What was the Great Society?
Answer
President Johnson's social reforms
Explanation
The Great Society was President Lyndon B. Johnson's broad set of domestic programs in the mid-1960s aimed at ending poverty, expanding civil rights, improving education, providing health care for the elderly and the poor, protecting the environment, and supporting the arts. Johnson first used the phrase Great Society in a speech at Ohio University on May 7, 1964 and developed it more fully in his commencement address at the University of Michigan on May 22, 1964, where he challenged Americans to build a society that demanded an end to poverty and racial injustice. Johnson, who had served as a young congressman during the New Deal, modeled the Great Society on Franklin D. Roosevelt's reforms, but he extended them in directions Roosevelt had not pursued.
After winning the 1964 election in a landslide, with strong Democratic majorities in both houses of Congress, Johnson pushed through more than 200 major laws in 1965 alone. The most consequential measures included Medicare, signed July 30, 1965, which provided federal health insurance for Americans 65 and older, and Medicaid, signed the same day, which provided health coverage for low-income Americans through joint federal and state funding. The Elementary and Secondary Education Act of April 11, 1965 sent the first major federal aid to schools, and the Higher Education Act of November 8, 1965 created federal student loans and Pell Grants to make college affordable.

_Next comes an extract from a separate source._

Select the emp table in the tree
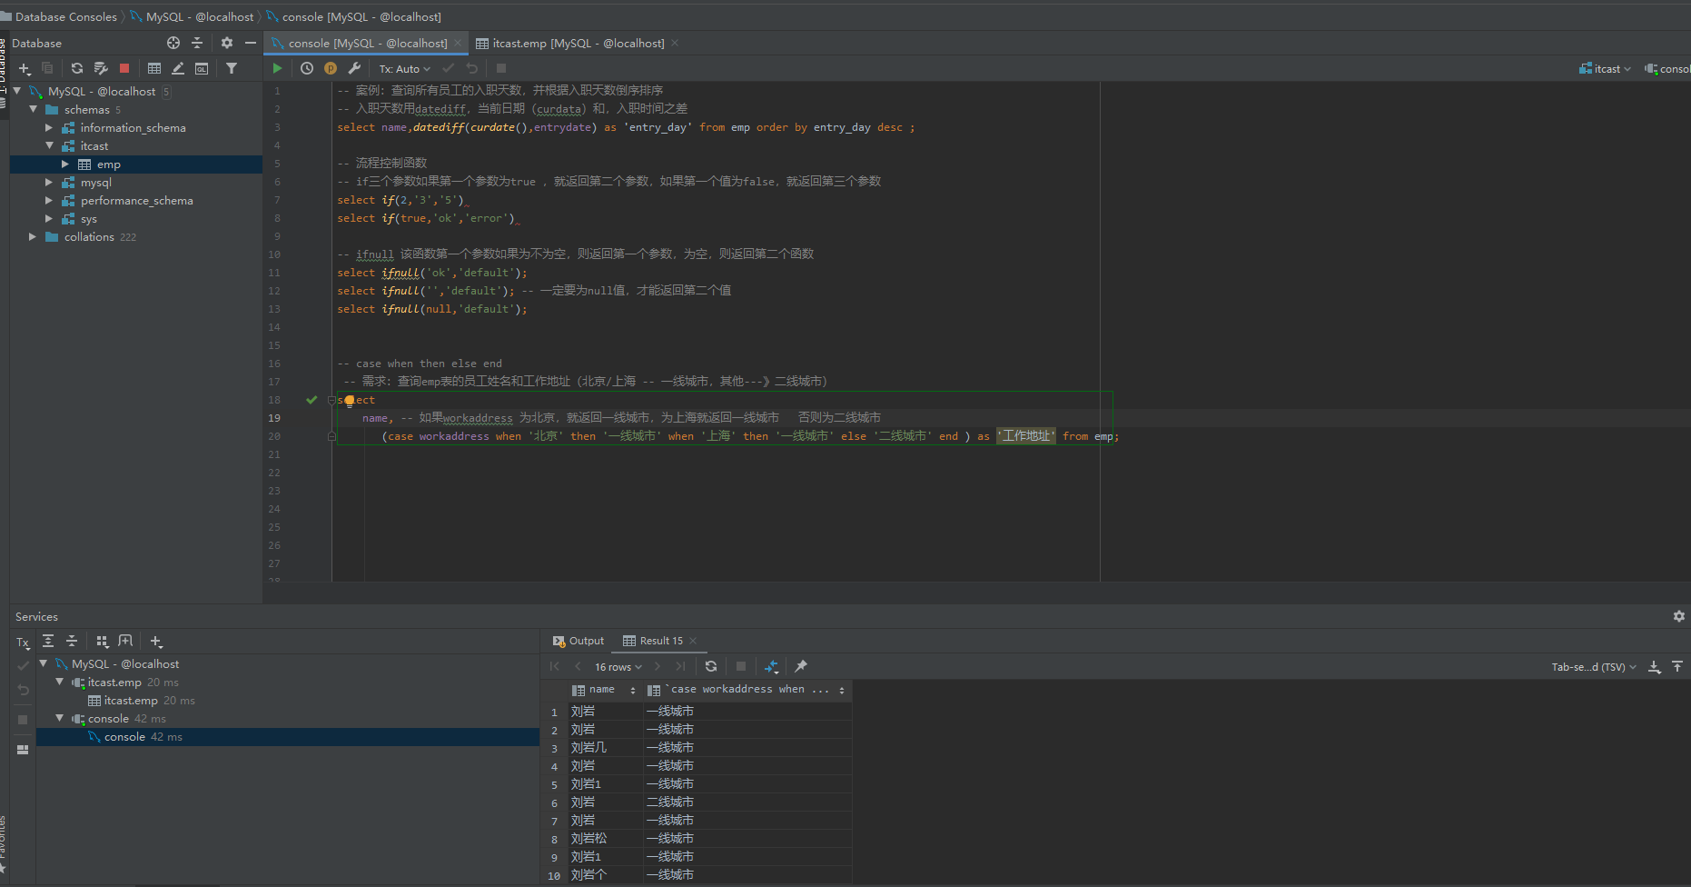 [x=109, y=164]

The Economic Opportunity Act of August 20, 1964 launched the War on Poverty, creating the Job Corps, Head Start, Volunteers in Service to America, and Community Action Programs. The Civil Rights Act of 1964 and the Voting Rights Act of 1965, although typically discussed separately, were central to the Great Society agenda. The Immigration and Nationality Act of October 3, 1965 abolished the national-origin quotas of the 1924 Immigration Act and reshaped American demographics.
The Department of Housing and Urban Development was created in 1965, and the Department of Transportation in 1966. Other measures included the Wilderness Act of 1964, the Highway Beautification Act of 1965, the National Endowments for the Arts and Humanities in 1965, the Public Broadcasting Act of 1967, and consumer protection statutes. The Vietnam War increasingly diverted funding and political energy after 1965, but the Great Society permanently expanded the federal role in American life.
Why this matters for your test
USCIS asks about the Great Society because it is the second great wave of federal social legislation after the New Deal and the source of programs such as Medicare, Medicaid, and Head Start that millions of Americans rely on today. Knowing the Great Society explains why federal government plays such a large role in health, education, and welfare.